Skip to main content

High Performance Computing

The HPC mission includes the Computational Sciences Building, part of the Oak Ridge Leadership Computing Facility (OLCF), giving the world's most advanced computational researchers an opportunity to tackler problems that would be unthinkable on other systems.

To date, OLCF has produced three supercomputers, each bearing the title "world's fastest computer" in its time. The most recent highly efficient pre-exascale system, Summit, reached a speed of 143.5 petaflops in FY 2018. At its theoretical peak, Summit is capable of 200 petaflops, eight times more performance than the previously top-ranked HPC system, known as Titan. As supercomputing strategy continues to evolve, the deign features championed at ORNL will ensure that DOE remains positioned at the forefront of HPC on the international stage. Currently, infrastructure is being installed to support the next supercomputer, Frontier, which is scheduled for operations in FY 2022.

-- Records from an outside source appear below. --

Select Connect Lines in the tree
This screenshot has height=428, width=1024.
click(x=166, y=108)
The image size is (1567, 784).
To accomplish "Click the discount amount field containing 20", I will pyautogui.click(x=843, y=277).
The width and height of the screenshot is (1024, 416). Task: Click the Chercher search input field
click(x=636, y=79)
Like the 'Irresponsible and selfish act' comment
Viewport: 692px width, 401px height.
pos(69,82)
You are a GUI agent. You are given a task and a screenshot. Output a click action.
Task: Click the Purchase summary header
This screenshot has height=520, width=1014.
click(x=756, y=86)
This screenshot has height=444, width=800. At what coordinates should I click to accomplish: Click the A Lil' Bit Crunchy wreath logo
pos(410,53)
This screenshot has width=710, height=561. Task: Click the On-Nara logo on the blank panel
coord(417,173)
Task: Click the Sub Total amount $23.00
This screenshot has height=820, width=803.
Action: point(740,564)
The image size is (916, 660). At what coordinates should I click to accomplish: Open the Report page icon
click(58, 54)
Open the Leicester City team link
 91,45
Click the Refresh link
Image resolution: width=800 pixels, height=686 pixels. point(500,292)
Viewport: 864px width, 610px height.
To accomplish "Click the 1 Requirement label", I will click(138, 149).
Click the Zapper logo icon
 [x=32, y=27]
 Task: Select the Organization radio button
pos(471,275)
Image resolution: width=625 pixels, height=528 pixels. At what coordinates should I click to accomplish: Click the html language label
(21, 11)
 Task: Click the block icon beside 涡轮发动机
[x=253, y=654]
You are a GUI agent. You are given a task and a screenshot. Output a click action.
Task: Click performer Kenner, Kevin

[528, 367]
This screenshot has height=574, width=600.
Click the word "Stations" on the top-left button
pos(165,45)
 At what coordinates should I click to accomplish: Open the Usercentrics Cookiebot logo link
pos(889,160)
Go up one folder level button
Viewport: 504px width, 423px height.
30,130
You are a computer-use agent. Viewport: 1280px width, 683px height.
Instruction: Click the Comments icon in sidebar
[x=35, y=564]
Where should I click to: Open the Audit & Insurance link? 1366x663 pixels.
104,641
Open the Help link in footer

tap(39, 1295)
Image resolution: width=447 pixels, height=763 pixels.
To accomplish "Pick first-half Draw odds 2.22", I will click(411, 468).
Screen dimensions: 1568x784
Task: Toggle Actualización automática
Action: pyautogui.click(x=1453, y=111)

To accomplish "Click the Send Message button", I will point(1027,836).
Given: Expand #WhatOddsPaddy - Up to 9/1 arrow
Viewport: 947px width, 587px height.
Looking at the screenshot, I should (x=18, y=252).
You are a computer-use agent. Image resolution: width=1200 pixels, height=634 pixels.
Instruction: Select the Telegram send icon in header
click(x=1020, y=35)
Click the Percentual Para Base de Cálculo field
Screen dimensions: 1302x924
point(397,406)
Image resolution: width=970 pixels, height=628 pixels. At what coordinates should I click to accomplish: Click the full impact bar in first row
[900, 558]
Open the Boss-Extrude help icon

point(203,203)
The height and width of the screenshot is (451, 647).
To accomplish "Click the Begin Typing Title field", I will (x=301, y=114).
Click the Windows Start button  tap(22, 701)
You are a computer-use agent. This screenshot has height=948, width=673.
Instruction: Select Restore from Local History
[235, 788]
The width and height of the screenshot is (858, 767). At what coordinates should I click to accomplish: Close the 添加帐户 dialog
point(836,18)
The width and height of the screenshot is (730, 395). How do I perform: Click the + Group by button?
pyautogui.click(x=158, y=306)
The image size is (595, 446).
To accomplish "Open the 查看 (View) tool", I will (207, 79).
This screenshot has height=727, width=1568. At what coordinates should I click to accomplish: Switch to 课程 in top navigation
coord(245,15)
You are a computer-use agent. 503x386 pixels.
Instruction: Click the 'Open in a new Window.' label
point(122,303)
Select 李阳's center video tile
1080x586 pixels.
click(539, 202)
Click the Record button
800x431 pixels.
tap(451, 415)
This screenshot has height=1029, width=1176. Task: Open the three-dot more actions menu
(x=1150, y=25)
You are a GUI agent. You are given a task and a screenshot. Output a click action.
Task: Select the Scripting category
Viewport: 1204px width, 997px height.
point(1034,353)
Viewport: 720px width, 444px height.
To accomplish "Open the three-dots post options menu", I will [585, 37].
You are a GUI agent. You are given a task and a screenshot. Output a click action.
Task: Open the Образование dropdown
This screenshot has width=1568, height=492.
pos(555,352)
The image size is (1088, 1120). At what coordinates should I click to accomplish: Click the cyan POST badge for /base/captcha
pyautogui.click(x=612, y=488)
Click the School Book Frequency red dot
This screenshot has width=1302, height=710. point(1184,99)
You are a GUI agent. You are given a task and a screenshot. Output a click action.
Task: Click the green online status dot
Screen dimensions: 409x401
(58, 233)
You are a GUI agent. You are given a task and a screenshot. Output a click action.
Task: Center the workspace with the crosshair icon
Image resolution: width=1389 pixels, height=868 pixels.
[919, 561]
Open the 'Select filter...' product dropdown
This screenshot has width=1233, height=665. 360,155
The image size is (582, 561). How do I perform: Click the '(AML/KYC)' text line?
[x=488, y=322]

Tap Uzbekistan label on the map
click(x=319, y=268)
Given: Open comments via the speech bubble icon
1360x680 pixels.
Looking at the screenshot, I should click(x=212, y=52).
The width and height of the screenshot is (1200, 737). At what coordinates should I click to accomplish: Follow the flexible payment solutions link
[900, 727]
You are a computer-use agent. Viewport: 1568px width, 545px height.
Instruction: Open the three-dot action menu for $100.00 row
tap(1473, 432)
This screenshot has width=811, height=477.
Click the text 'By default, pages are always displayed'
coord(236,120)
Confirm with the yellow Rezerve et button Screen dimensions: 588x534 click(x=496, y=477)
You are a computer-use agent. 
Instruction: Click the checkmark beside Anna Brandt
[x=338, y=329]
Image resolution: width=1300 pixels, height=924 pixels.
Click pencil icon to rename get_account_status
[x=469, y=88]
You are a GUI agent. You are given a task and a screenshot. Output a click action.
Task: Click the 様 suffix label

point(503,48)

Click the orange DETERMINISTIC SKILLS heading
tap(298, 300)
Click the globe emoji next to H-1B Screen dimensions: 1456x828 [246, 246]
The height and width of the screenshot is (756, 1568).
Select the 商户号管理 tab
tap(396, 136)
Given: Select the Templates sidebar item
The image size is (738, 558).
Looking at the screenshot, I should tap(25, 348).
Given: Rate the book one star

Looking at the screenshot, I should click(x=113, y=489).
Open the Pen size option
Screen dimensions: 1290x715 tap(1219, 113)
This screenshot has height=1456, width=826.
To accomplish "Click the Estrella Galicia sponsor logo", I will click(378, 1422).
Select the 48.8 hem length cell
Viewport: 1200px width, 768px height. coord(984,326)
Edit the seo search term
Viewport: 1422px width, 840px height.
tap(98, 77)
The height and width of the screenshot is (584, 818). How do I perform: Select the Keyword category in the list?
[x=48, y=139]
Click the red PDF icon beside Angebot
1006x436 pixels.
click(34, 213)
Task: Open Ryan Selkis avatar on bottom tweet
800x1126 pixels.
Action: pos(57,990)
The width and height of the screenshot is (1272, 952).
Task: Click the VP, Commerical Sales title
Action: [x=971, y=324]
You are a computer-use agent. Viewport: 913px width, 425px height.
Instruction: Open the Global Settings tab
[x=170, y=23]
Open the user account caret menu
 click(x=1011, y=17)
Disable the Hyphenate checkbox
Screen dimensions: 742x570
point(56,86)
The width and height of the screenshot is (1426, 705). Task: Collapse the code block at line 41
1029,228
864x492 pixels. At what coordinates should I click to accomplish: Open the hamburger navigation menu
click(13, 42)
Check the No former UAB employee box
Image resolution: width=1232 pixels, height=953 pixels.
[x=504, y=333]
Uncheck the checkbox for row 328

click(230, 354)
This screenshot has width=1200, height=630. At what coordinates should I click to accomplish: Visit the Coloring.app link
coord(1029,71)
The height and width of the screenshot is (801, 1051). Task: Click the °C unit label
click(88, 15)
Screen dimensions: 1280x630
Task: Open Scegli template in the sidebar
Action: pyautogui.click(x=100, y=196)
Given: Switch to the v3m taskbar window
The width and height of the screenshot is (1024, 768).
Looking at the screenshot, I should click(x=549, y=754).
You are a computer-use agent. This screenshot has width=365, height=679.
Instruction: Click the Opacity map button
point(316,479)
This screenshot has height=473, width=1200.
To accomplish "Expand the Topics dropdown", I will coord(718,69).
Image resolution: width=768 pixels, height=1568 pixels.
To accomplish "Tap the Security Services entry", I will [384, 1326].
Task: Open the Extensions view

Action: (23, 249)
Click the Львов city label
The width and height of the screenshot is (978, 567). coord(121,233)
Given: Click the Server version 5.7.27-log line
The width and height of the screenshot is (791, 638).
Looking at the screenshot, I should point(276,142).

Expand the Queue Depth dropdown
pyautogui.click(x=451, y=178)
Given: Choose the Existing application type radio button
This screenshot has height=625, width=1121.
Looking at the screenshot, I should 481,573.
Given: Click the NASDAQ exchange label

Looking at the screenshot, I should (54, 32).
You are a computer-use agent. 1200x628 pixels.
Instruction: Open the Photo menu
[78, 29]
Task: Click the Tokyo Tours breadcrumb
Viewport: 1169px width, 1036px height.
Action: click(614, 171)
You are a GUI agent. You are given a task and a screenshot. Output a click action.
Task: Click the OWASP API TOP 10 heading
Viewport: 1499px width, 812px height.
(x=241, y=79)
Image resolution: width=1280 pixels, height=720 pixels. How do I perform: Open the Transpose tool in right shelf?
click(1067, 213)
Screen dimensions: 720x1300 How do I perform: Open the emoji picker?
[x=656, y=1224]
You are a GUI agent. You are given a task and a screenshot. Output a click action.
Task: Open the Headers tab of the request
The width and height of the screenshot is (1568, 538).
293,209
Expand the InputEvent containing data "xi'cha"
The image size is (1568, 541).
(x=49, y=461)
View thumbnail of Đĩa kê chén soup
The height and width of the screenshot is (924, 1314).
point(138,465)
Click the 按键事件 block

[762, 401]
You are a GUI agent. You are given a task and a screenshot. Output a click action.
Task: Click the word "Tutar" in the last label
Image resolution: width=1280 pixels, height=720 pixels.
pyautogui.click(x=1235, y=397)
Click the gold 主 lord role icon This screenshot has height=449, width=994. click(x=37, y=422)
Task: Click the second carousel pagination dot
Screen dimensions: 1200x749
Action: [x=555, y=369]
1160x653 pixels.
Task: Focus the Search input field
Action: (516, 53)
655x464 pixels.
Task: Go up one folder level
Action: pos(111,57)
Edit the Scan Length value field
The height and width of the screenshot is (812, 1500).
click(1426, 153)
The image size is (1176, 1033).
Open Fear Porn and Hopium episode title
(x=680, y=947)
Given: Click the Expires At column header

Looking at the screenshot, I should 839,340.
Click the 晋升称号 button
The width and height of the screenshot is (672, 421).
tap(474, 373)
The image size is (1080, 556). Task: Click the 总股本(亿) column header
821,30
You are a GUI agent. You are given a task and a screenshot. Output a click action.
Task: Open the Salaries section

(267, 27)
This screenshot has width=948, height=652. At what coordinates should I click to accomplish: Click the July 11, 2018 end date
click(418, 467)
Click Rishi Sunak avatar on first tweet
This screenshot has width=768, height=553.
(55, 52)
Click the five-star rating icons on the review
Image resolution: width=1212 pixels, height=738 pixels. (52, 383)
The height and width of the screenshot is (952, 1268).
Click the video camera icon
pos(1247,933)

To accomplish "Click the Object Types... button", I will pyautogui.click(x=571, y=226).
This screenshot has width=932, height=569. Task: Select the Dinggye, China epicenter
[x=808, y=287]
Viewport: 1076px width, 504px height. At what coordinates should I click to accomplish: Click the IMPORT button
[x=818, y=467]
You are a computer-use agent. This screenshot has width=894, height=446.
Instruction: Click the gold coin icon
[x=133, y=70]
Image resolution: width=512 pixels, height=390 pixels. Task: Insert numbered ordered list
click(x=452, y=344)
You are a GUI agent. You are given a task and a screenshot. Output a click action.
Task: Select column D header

The new Summit supercomputer is super in more ways than just processing speed, thanks to the help of some engineers from F&O's Modernization Project Office who participated on the design team. Summit's systems have the ability to utilize moderate water temperature (70°F) for cooling. Normally, water for ORNL's supercomputers needs to be chilled to 45°F. This primary design feature resulted in savings of approximately $3.7 million in construction costs by eliminating the need for a larger chilled water plant. Other construction capital was eliminated by innovations in electrical power configuration design for the servers resulting in an estimated $500,000 in project savings.

And best of all, for long-term sustainable operations, Summit is designed to use medium temperature cooling water for long-term utility cost savings and improved energy efficiency. Water at temperatures of 64-70°F is provided direct to each computer rack. Water returns at 85-100°F and is cooled by a tower water heat exchanger, and when needed, a chilled water exchanger in series. Bypass of chilled water exchange will be possible much of the year. This unique design will result an estimated cost reduction of $1 million each year. Facility management is working with the High-Performance Computing (HPC) operations staff to optimize cooling system by trying computer run scheduler and computer diagnostic system to mechanical controls to further reduce operational cost. Now that's SUPER!